| PROMPT |
Copy each line below in which the word "agent" occurs.

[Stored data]
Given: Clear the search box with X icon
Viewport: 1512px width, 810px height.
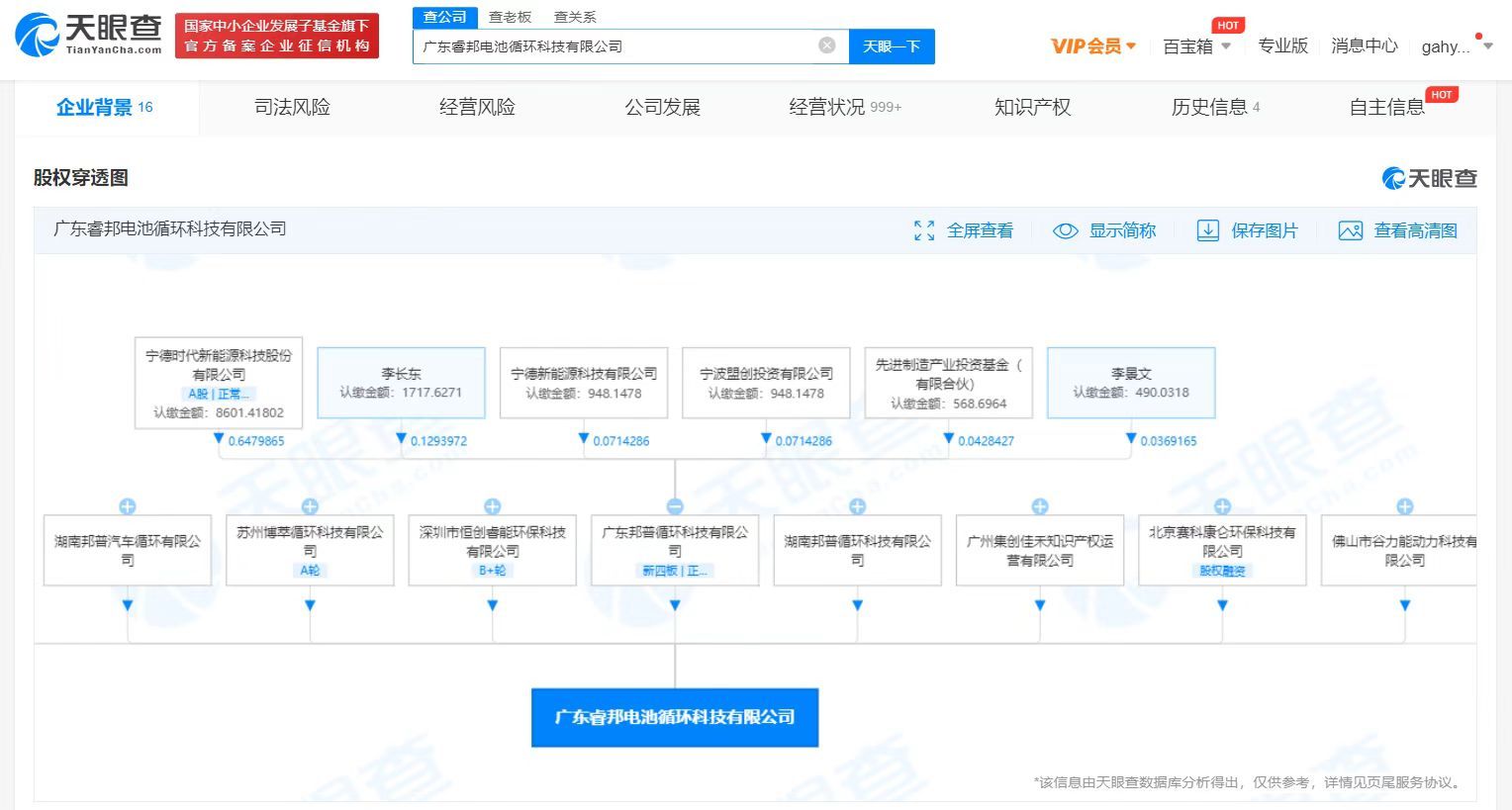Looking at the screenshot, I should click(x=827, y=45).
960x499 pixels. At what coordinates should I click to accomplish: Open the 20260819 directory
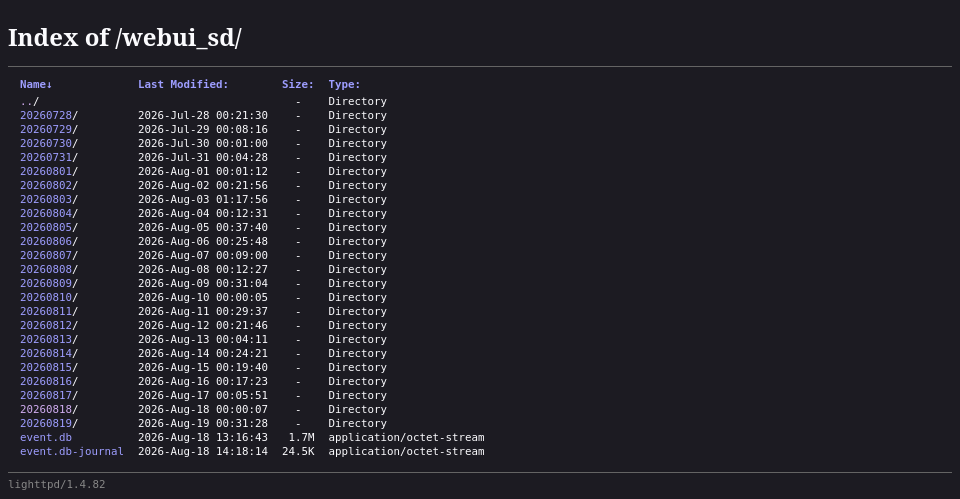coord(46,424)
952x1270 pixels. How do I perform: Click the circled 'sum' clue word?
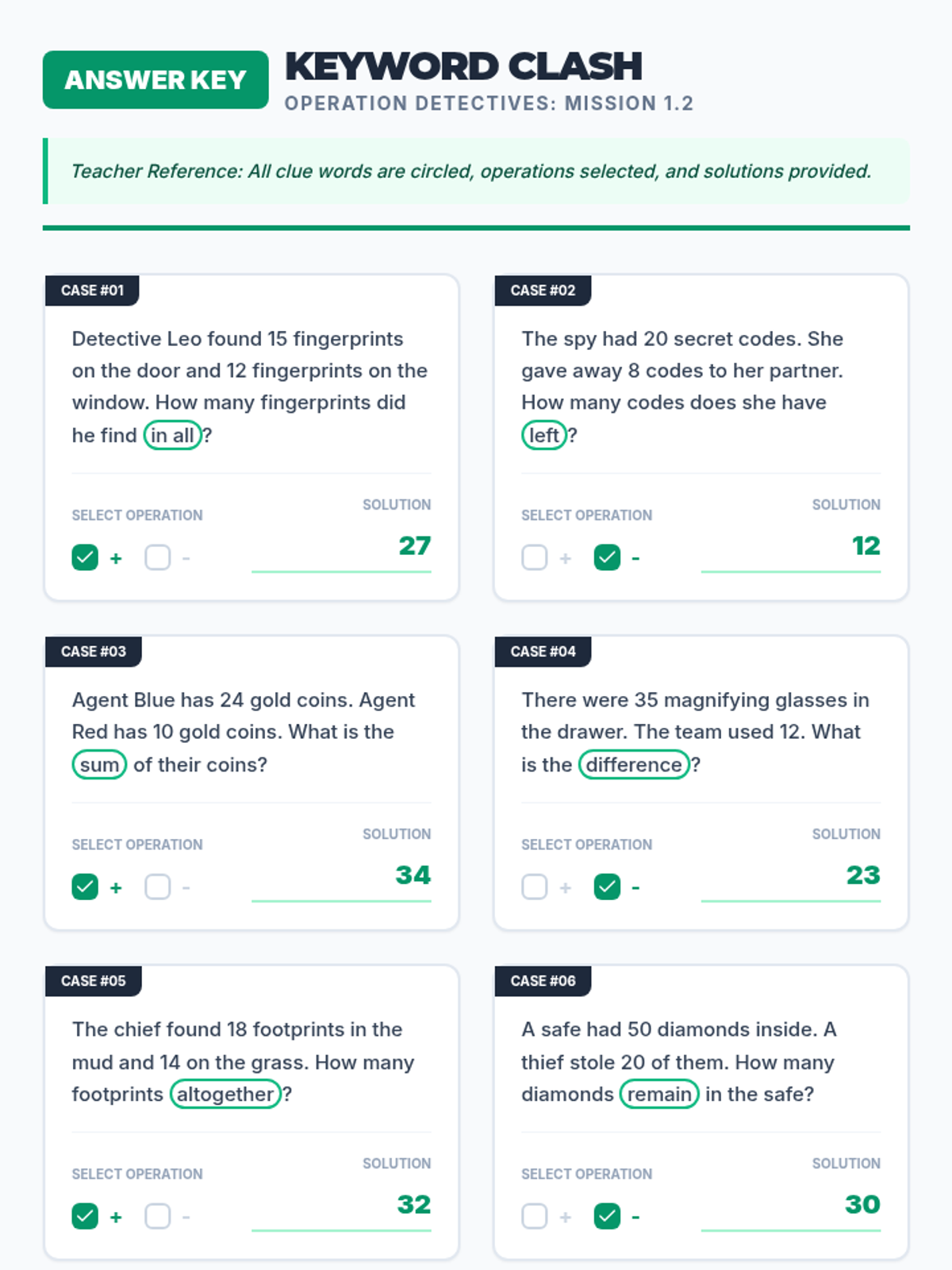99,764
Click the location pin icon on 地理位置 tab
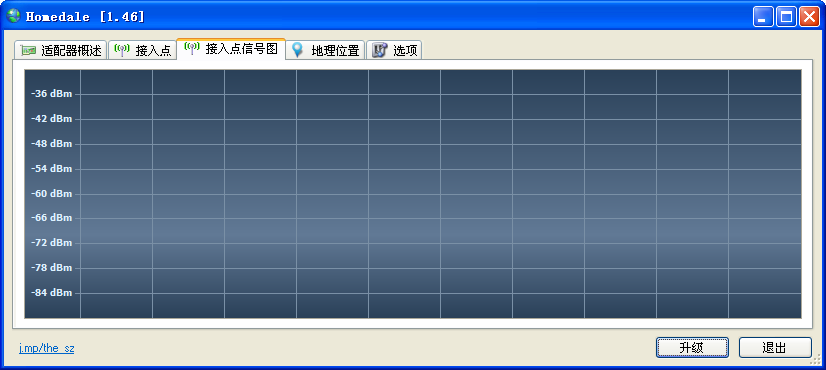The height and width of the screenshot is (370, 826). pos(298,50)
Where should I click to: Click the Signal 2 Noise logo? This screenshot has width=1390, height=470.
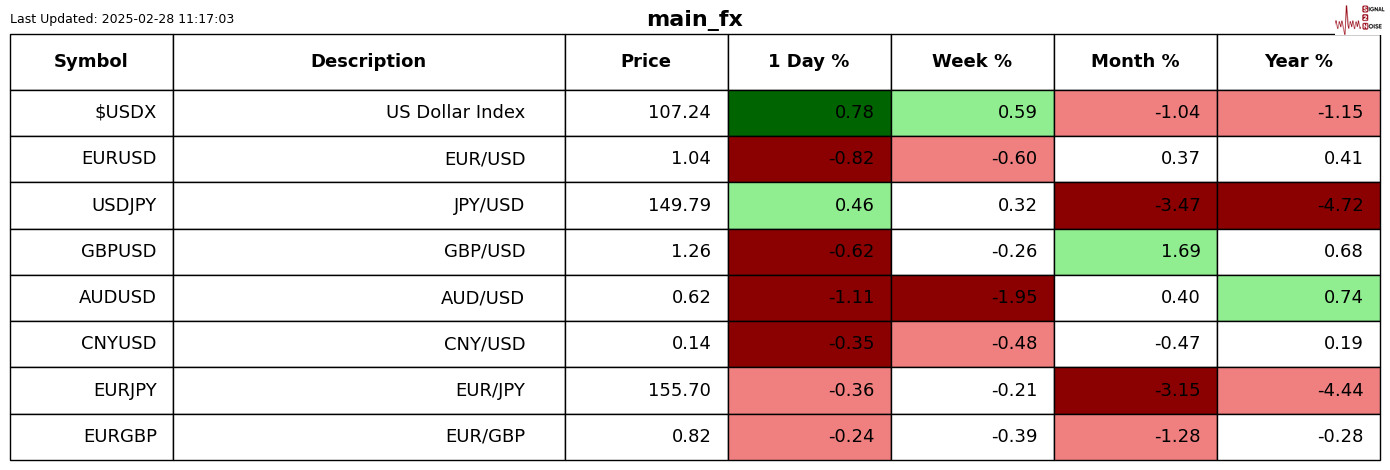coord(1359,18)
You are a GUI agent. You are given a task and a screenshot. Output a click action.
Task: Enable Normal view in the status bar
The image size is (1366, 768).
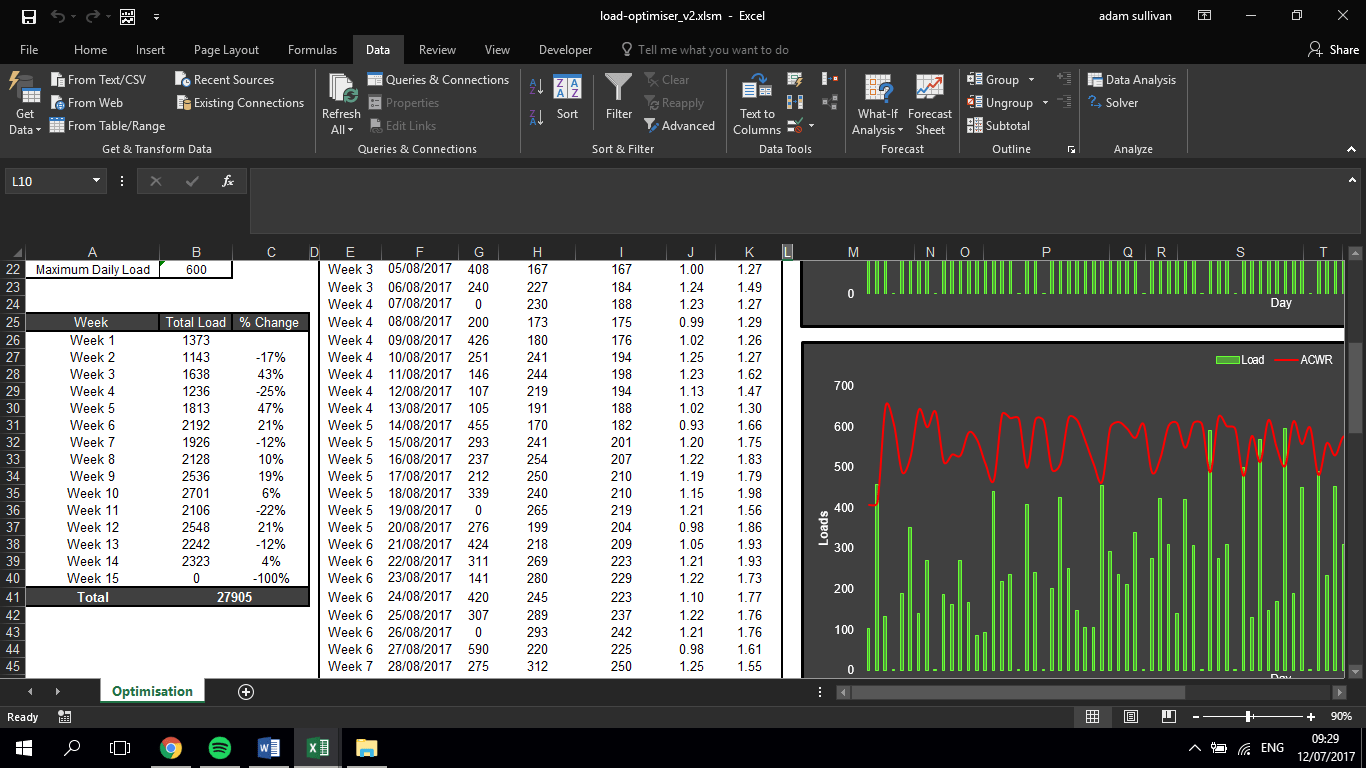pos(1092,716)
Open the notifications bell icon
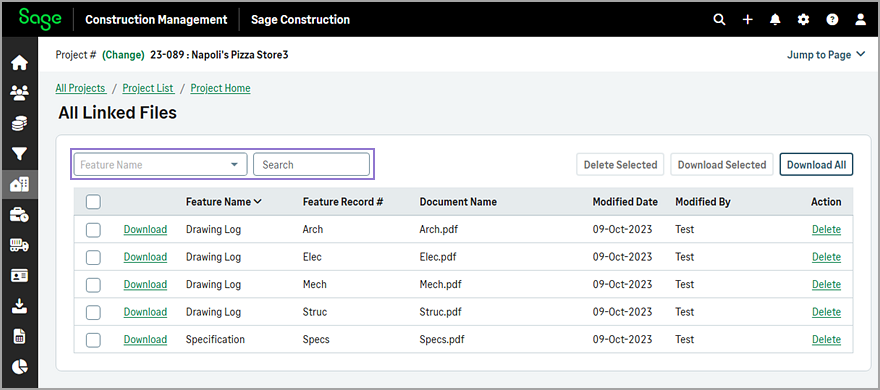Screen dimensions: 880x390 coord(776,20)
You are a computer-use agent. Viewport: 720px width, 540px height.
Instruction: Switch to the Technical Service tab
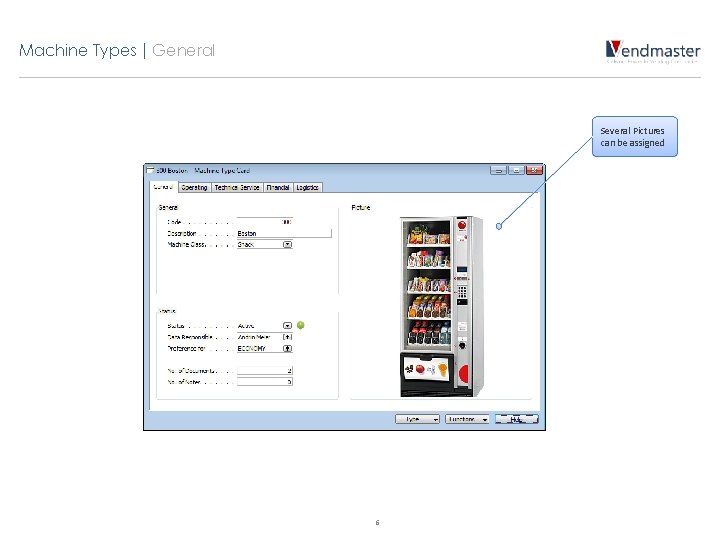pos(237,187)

| RESULT OF THE TASK |
You are a GUI agent. You are given a task and a screenshot. Output a click action.
You are a computer-use agent. Viewport: 720px width, 540px height.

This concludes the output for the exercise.